Suratannya mestinya berakhir sesaat jagat menyadari maksud namanya. Di bawah rekahan balok-balok kayu, di bawah panas jilatan lidah api, seharusnya dia terbakar hidup-hidup. Namun, barangkali penghuni bawah tidak berkenan. Dia dilindungi. Memang tidak benar-benar selamat, tangan kanannya terbakar. Meski begitu, dia tetap bernapas dan membikin warga dusun takjub, “Anak ini mentas[1] dari api.”
Bagi mereka, anak itu adalah keajaiban. Satu-satunya yang berhasil menentang suratan dan kini lepas dari kurungan. Apalagi dia masih bocah. Dia, sebuah tuah yang patut dijaga dan dilindungi sampai besar. Kehadiran anak itu adalah kewajiban seantero dusun.

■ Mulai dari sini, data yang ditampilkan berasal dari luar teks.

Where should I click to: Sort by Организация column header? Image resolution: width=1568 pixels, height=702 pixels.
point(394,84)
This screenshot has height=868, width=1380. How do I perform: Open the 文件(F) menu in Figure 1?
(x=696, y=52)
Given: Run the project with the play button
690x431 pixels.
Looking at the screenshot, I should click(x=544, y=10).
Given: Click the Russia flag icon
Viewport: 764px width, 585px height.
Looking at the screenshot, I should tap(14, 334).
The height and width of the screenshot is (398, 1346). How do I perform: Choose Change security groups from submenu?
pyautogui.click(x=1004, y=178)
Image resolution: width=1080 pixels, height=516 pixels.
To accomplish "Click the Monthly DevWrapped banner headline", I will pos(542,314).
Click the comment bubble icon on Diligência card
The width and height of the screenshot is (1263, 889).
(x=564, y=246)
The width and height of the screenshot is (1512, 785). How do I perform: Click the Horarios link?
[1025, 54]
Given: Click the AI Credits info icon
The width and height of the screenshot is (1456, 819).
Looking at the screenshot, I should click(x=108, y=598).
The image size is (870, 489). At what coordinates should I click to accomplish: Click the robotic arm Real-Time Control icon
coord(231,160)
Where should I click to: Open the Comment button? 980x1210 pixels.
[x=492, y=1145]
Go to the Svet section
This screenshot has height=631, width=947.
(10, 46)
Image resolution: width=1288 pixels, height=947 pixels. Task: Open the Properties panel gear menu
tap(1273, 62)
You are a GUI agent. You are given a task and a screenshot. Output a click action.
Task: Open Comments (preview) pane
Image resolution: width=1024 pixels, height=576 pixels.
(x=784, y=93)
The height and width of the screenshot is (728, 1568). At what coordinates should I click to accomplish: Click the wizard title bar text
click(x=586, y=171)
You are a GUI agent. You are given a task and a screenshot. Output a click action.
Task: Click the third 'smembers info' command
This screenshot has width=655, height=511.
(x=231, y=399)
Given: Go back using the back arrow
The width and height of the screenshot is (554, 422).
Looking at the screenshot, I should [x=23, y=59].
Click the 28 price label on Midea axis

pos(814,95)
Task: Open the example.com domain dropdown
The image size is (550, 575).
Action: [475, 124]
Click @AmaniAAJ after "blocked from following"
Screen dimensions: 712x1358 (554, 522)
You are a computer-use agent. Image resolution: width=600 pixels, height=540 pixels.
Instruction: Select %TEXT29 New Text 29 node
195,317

Saban malam dia akan menyelonong masuk rumah Pak Kades, tidur di sana sebab kasurnya paling empuk. Pagi hari tiba-tiba hilang dan hadirnya sudah berada di rumah Mbok Itun. Dia bantu jaga tungku agar tetap menyala. Bantu mengupas bawang atau mengulek cabai. Setelahnya makan dengan lahap di lincak[2] depan rumah Mbok Itun. Masakan Mbok Itun lebih enak daripada buatan orang-orang dusun, katanya.
Semisal Mbok Itun sedang tidak berpunya, dia pergi ke warung. Dengan jari yang masih imut, dia tunjuk nasi. Ditunjuknya pula ayam goreng, tempe, kemangi, dan sambal. Terakhir, air putih. Kemudian dia duduk di bangku yang menghadap jalanan. Dia lahap sambil mengayun-ayunkan kaki. Habis. Jemarinya bakal diemut sampai pangkal. Segera berjalan ke belakang dan mencuci piringnya sendiri. Setelah itu dia cekikikan lalu pergi. Si empunya warung tidak pernah marah, tidak pernah menuntut ganti rugi. Dia merasa warungnya akan berkah sebab disinggahi penyintas suratan.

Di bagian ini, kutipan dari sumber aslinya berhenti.